Last week I threw my ancient and increasingly considerable weight behind our beleaguered young people.
So I was fascinated to see no more than a day or two later that the youth of today, the “millennials” are now being held responsible for food waste.
I thought that was a result of the ways we have been corralled into shopping in recent years, lack of cookery teaching, busy lifestyles and draconian shift patterns, the primacy of the often completely random “sell-by” and “use-by” dates and allowing supermarkets to get away with murder.
But obviously I am sadly mistaken. It’s those pesky kids again.
It would seem that meal-ennials are buying too much of too many gimmicky ingredients so they can create pretty-looking presentations to put on Instagram to impress their social media “friends”.
Then they are binning the leftovers because they’re never going to make that fancy dish again.
Garbage, I say. Waste is endemic in our society.
We’ve only just got to the point where supermarkets are being persuaded to allow perfectly edible stuff that would otherwise be thrown out to go to those most in need, who probably aren’t wasting a lot of what they get at the food bank.
I’m not saying waste doesn’t happen in the home. There’s no doubt a lot of that could be prevented with a little thought and planning.
And less pressure, either of time or cost, to stock up on processed, ready-prepared, convenience “bargains” in large-scale supermarket sweeps instead of buying what we need when we need it and knowing what to do with it.
But that needs a lot more radical thinking – and action – on the part of governments globally, rather than focusing the blame on (and claiming that the solution lies with) one branch of the consumer public.
With the current dominance of the “selfie”, image consciousness can be taken to absurd levels.
It used only to be genuinely famous people who had to contend with flash Harrys leaping out from shop doorways and shrubberies, not to mention Parisian underpasses, to capture an unguarded moment and plaster it all over the papers/internet for the world to goggle and boggle at.
Now, you have to have the best possible face to present to the web world out there.
And among many people, there is a greater interest in food so they end up taking pictures of it at home and in restaurants. I’ve seen them do it, I’m just too busy actually Hoovering the stuff up to bother.
Me, I waste nothing. No one can mop up gravy like I can, without the aid of bread, spoons or any of those softie Walter-type accoutrements – just by working my way round a plate with the kind of thrawn determination and tunnel-vision you don’t often see outside the offices of the government department for Brexit.
Anything else, in my opinion, is a waste of time.
Tropical Scotland
Well, did you enjoy the tropical interlude of weather last week that made Scotland hotter than sunny Madrid?
No, me neither. Although I will admit to sitting on the patio on Sunday morning enjoying a piping cup of coffee and crowing over chums in Estepona wrapped in horse-blankets and waterproofs. Perhaps there is something to be said for Brexit after all…
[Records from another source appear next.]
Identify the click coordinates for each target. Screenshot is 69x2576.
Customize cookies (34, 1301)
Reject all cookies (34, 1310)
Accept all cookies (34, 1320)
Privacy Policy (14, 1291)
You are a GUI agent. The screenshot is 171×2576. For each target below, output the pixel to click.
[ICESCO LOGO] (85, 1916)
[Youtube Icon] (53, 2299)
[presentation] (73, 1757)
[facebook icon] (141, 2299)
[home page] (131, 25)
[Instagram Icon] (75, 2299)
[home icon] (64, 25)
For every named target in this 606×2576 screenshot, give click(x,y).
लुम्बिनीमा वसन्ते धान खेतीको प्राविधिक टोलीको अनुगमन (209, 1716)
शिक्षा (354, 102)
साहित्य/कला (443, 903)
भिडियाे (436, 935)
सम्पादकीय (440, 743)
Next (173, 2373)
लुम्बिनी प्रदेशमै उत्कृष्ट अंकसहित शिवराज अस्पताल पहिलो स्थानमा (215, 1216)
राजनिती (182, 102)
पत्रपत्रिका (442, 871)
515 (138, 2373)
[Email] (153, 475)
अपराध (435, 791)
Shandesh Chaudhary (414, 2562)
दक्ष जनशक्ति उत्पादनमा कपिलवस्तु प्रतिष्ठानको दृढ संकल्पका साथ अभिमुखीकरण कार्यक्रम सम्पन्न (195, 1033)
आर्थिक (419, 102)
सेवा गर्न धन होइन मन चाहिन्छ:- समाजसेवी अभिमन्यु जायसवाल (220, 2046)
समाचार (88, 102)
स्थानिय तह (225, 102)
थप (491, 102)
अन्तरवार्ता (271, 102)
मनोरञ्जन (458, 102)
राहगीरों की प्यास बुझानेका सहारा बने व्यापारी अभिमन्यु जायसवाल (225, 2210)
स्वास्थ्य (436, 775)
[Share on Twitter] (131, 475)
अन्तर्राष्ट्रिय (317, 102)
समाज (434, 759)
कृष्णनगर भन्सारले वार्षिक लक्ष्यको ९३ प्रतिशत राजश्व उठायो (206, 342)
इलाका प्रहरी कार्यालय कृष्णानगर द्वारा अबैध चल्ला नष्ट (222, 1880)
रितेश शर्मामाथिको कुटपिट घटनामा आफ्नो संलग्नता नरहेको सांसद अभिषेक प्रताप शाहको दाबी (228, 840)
Mind you, anything other than 50 Shades of Dreich at this time of year in this country can be ramped up and made to seem like a sun-drenched spell of climatic exoticism, usually restrainedly designated as “mild”.
There is a reason that the highest sales of convertible cars in the world are achieved within the UK and notably, north of the border.
The first and slightest sign of anything upward of zero degrees creates a bit of a stampede to panic-absorb what little Vitamin D we get from nature in these parts.
Taps aff, in all senses, as they say in these airts and pairts.
It never ceases to amaze me that more climate change deniers do not hail (if you’ll pardon the expression) from our ranks, often heard to mutter: “Bring it on!” when experts deplore the increasing effects of global warming.
With his Scots heritage, perhaps that’s where Donald Trump gets his ideas from, apt when you think that this particular blast of hot air appears to be emanating from across the Atlantic, right in line with his political outpourings.
Just don’t tell the cool and collected Swedes, who seem to be giving the American president’s increasingly heated statements more than a little of the cold Nordic shoulder, along the lines of the Swedish national concept of “lagom”, a kind of minimalist version of the cosier Danish “hygge” approach to a comfy lifestyle.
It actually means something like “Just the right amount” or “Enough is as good as a feast”. Or in President Trump’s case, enough already.
Me, I wouldn’t want to tangle with the nation that gave us Vikings, Volvos and Ingmar Bergman. Not to mention Stockholm Syndrome and Abba.
And bang go the presidential chances of getting Ikea to tender a few blueprints for the border wall contract.